To make the example even more visual:
Let’s take this picture. There are roughly 15 Sheep, 14 White and 1 Black.
Those Sheep are white. Like 14 out 15, or 93% are white. That being said, statistically, if you pick 1 random sheep you still have 7% chances of getting the black one. And this is exactly what happens with rough numbers. There is still a significant chance (7%) that if you ask me what colour the sheep are, I will answer black. That might look like a silly example, but this is not really far from what the reality of our data work is. There is no obvious answer and most of the time we spend is used to make sure we understand what the data we have actually means, and what should be included or not in the analysis/result.
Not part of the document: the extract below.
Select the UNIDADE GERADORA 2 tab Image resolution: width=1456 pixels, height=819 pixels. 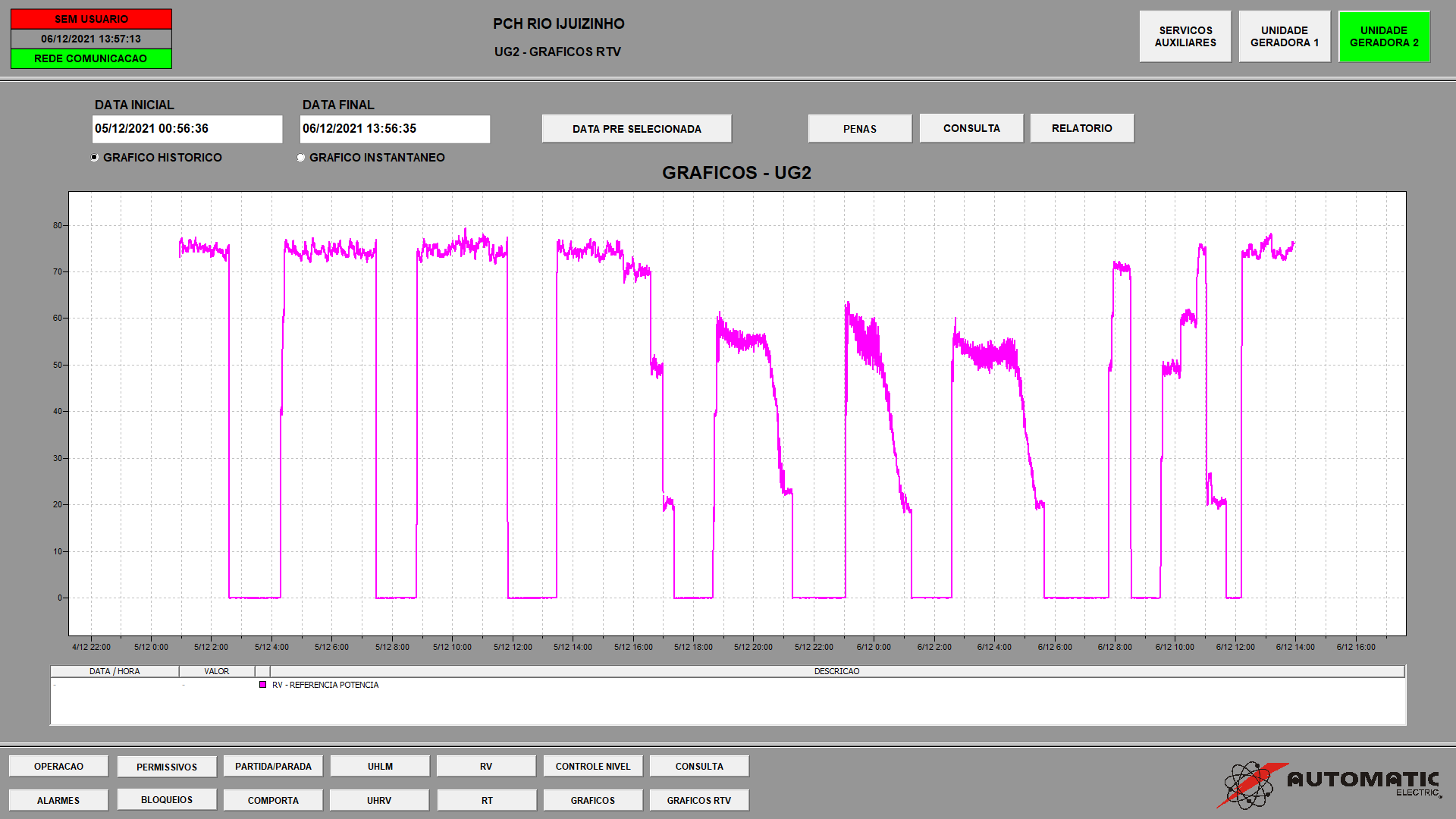[1384, 36]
You have to understand what actually happens when a data scientist looks for a number. They spend 95% of their time trying to figure out what data to use, what to exclude, how to connect what in theory is completely unrelated data together. They make sure to exclude some exceptions, legacy stuff etc. They need to understand how the data is produced and how exactly it will answer what we want. Then they spend 5% of their time building the graph you asked for. So it is really hard to randomly cut in the 95%, or to fly with only intuition.
How should you think about it
I also understand, we don’t want to answer every single thing perfectly, time is key. But what you have to ask yourself as a DM when I request a data point with 90 or 80% confidence is, Am I ok making a decision if there is a 10% risk that my data insight is COMPLETELY off, like saying the total opposite.
So how does time help to make a decision
Let’s compare those 2 scenarios, 1 how I think most DMs see the relation between time and answer confidence, and how is really the relation between time and answer confidence.
How non data people see Time to Precision Ratio
My impression (and please correct me if I am wrong) is that the longer a data scientist works on a problem, the closer they get from the answer, basically the range is just getting smaller.
Something like:
- 1 Hour of work, possible answers: Between 20% and 40%
- 2 Hours of work, possible answers: Between 23% and 37%
- 3 Hours of work, possible answers: Between 25% and 35%
- 4 Hours of work, possible answers: Between 27% and 32%
- 5 Hours of work, the valid answer: 30%
So basically the answer just becomes more precise but it is always decently good.
But the reality is more like this:
(where the valid answer is that the red dot and the black dot are completely wrong numbers.) So the time to ratio looks more like:
- 1 Hour of work, 1/22 to get the right answer (30%), and 21/22 to get any answers (between -100% and 100%)
- 2 Hours of work, 1/11 to get the right answer (30%), and 10/11 to get any answers (between -100% and 100%)
- 3 Hours of work, 1/3 to get the right answer (30%), and 2/3 to get any answers (between -100% and 100%)
- 4 Hours of work, 100% chances to get the right answer (30%)
Of course, we never reach 100% of confidence, but this is only to visualize what the reality of data investigation is like.
Some nuance
Over the years, I have worked with a really, really good DM, and I learned to work with a lower level of confidence based on the impact of the decision we want to make with it. In other words, for some decision we can afford to be wrong, it is even better to be wrong 1 times out of 20 but to do everything 2 times faster, than being correct all the time but to take more time, as long as you know that 1 of those 20 decisions will be wrong and you are comfortable with it.
Of course, this is where you see the best data scientist. They have the ability to invest the right amount of time to make sure they don’t give complete outliers and that their answer fit in a comfortable range.
Conclusion
What I am trying to say here is not that we should always reach 100% confidence in our usage of data to make any decision. It is rather that you have to be comfortable with the risk of being completely wrong with a specific data point if you want to use “just a quick number”. There is a reason why your favourite data scientist might be nervous when you ask for a quick number.